Descontando-se o que foi pago pelo Rio ao longo dos anos, ficaram faltando R$ 29 milhões para a quitação da dívida e a prefeitura ficar livre para contrair novos empréstimos. O valor foi depositado em juízo nesta terça-feira, 24. “O tempo de agiotagem acabou por iniciativa da presidente Dilma”, afirmou Paes, para quem “não há ruptura de aliança ou crise política” por causa da decisão de processar a União.
Sancionada pela presidente em novembro, a Lei Complementar 148/2014 muda a forma de cálculo da dívida de municípios e Estados. O reajuste do financiamento passa a ser corrigido pelo menor índice (taxa Selic ou IPCA), mais 4% ao ano. Pelas regras em vigor, a correção é feita pelo IGP-DI, mais 6% a 9% ao ano. O ajuste fiscal faz o governo protelar a adoção do novo cálculo.

“Não podemos abrir mão de recursos que nos pertencem. Isso não é batalha política. Entendo que o ajuste fiscal é necessário e fundamental, mas não dá para querer botar na conta dos municípios e não cumprir a lei. Essa lei foi encaminhada pelo Ministério da Fazenda, aprovada pelo Congresso e sancionada sem vetos pela presidente”, afirmou Paes.
Na tentativa de negociar uma solução para a crise, o prefeito jantou anteontem em Brasília, a convite do vice-presidente Michel Temer (PMDB), com o ministro da Fazenda, Joaquim Levy, o presidente da Câmara, Eduardo Cunha (PMDB-RJ), e o líder de seu partido na Câmara, Leonardo Picciani (RJ). Não houve acordo. “A comida estava boa, mas o resultado foi ruim. A presidente Dilma é minha aliada. Não pensem que o fato de o prefeito entrar com ação contra o Tesouro Nacional significa qualquer tipo de ruptura política com a presidente. Continuarei sendo aliado dela, que é uma grande parceira do Rio, mas tem horas em que há questões institucionais.”
O saldo devedor do Rio era de R$ 6,2 bilhões. Pela regra em vigor, o município vinha pagando entre R$ 50 milhões e R$ 55 milhões ao mês para amortizar a dívida. Se o índice de reajuste tivesse sido a variação acumulada da Selic (previsto na LC 148), a dívida carioca seria recalculada para R$ 1,2 bilhão, com prestações mensais de R$ 9 milhões.
A prefeitura desconta o valor excedente pago mensalmente para chegar aos R$ 29 milhões que faltam para quitar a dívida. Paes disse que conversou sobre a questão com o prefeito de São Paulo, Fernando Haddad (PT). Segundo ele, a dívida do Rio representa 40% da receita corrente líquida e que, em São Paulo, essa proporção chega a 300%. “Eu teria que desrespeitar a Lei de Responsabilidade Fiscal se não fizesse isso. Eu tenho grau de investimento maior do que o da União”, afirmou.
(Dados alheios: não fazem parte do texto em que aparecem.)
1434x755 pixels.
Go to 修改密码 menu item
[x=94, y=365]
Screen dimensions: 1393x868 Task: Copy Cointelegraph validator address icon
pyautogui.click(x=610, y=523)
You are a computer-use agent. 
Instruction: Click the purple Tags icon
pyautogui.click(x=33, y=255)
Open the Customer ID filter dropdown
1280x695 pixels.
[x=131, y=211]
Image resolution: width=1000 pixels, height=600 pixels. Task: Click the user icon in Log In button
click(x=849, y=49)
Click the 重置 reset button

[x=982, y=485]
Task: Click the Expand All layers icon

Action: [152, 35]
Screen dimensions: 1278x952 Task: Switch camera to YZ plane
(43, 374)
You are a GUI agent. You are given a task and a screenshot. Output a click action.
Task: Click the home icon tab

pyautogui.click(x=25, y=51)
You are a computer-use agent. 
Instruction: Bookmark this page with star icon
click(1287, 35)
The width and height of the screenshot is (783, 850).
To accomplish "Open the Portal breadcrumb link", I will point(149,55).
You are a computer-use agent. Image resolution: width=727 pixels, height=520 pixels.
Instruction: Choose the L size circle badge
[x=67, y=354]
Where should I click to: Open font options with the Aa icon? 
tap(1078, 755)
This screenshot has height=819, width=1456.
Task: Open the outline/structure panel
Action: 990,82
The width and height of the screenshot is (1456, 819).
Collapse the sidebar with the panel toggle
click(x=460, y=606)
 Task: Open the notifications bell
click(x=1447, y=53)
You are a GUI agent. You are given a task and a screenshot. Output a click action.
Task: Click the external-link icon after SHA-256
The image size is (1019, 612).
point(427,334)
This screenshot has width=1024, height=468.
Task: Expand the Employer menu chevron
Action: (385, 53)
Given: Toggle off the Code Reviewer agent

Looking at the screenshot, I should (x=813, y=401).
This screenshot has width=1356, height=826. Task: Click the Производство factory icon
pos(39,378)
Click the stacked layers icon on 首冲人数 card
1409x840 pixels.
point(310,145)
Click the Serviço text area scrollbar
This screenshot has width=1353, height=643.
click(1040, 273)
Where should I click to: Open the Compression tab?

O empréstimo do Rio foi contraído em 1999. Na ação, a Procuradoria Geral do Município argumenta que a manutenção do reajuste pelo IGP-DI, enquanto a Selic foi caindo ano a ano, provocou distorções e gerou receita extra para a União, “que passou, na prática, a se financiar parcialmente às custas de Estados e municípios”.
“A distorção é tamanha que seria menos custoso a Estados e municípios tomar dinheiro no mercado, aos juros atuais, para quitar a sua dívida com a União, do que manter o financiamento”, diz o texto. 
Em nota, a assessoria do governo fluminense informou que o governador Luiz Fernando Pezão (PMDB) não comentará o assunto. O Estado apurou que não está em pauta ação similar à de Eduardo Paes. A dívida do Estado é de R$ 51,6 bilhões, com prestações mensais de R$ 315 milhões.